--- What is required ---
Repeat the entries that appear below, exactly as they are given.

• • • •

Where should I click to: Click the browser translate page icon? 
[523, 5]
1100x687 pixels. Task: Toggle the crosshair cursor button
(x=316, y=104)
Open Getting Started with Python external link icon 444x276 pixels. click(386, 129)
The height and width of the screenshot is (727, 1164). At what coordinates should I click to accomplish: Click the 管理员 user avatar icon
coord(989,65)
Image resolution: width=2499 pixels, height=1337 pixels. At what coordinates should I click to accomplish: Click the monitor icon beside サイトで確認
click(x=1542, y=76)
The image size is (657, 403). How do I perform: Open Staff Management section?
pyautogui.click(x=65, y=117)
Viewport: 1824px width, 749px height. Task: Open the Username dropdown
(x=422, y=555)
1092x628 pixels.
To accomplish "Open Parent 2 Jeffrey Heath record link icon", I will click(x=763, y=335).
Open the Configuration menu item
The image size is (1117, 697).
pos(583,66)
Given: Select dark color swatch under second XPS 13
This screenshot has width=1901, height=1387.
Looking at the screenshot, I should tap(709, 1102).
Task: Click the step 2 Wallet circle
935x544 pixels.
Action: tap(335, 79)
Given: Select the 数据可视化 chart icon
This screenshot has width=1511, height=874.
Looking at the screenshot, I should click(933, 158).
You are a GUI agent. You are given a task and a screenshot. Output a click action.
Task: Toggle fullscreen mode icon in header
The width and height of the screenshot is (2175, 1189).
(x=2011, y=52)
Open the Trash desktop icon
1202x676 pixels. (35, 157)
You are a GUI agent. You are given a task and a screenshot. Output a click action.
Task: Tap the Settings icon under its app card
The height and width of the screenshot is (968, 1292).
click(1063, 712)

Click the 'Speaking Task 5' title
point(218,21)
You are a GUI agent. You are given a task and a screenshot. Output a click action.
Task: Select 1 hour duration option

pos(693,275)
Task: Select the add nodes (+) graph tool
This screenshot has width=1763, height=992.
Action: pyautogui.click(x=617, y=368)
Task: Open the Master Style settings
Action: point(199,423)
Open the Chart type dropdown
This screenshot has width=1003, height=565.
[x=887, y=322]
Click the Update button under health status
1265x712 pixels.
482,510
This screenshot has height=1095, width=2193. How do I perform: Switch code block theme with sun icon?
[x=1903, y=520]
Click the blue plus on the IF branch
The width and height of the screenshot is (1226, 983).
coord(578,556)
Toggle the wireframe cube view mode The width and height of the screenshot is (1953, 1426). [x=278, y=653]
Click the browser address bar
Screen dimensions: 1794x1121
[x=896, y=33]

• • • •

--- Result of the task ---
Where should I click to: Click the browser translate page icon? 
[523, 5]
1100x687 pixels. Task: Toggle the crosshair cursor button
(x=316, y=104)
Open Getting Started with Python external link icon 444x276 pixels. click(386, 129)
The height and width of the screenshot is (727, 1164). At what coordinates should I click to accomplish: Click the 管理员 user avatar icon
coord(989,65)
Image resolution: width=2499 pixels, height=1337 pixels. At what coordinates should I click to accomplish: Click the monitor icon beside サイトで確認
click(x=1542, y=76)
The image size is (657, 403). How do I perform: Open Staff Management section?
pyautogui.click(x=65, y=117)
Viewport: 1824px width, 749px height. Task: Open the Username dropdown
(x=422, y=555)
1092x628 pixels.
To accomplish "Open Parent 2 Jeffrey Heath record link icon", I will click(x=763, y=335).
Open the Configuration menu item
The image size is (1117, 697).
pos(583,66)
Given: Select dark color swatch under second XPS 13
This screenshot has width=1901, height=1387.
Looking at the screenshot, I should tap(709, 1102).
Task: Click the step 2 Wallet circle
935x544 pixels.
Action: tap(335, 79)
Given: Select the 数据可视化 chart icon
This screenshot has width=1511, height=874.
Looking at the screenshot, I should click(933, 158).
You are a GUI agent. You are given a task and a screenshot. Output a click action.
Task: Toggle fullscreen mode icon in header
The width and height of the screenshot is (2175, 1189).
(x=2011, y=52)
Open the Trash desktop icon
1202x676 pixels. (35, 157)
You are a GUI agent. You are given a task and a screenshot. Output a click action.
Task: Tap the Settings icon under its app card
The height and width of the screenshot is (968, 1292).
click(1063, 712)

Click the 'Speaking Task 5' title
point(218,21)
You are a GUI agent. You are given a task and a screenshot. Output a click action.
Task: Select 1 hour duration option

pos(693,275)
Task: Select the add nodes (+) graph tool
This screenshot has width=1763, height=992.
Action: pyautogui.click(x=617, y=368)
Task: Open the Master Style settings
Action: point(199,423)
Open the Chart type dropdown
This screenshot has width=1003, height=565.
[x=887, y=322]
Click the Update button under health status
1265x712 pixels.
482,510
This screenshot has height=1095, width=2193. How do I perform: Switch code block theme with sun icon?
[x=1903, y=520]
Click the blue plus on the IF branch
The width and height of the screenshot is (1226, 983).
coord(578,556)
Toggle the wireframe cube view mode The width and height of the screenshot is (1953, 1426). [x=278, y=653]
Click the browser address bar
Screen dimensions: 1794x1121
[x=896, y=33]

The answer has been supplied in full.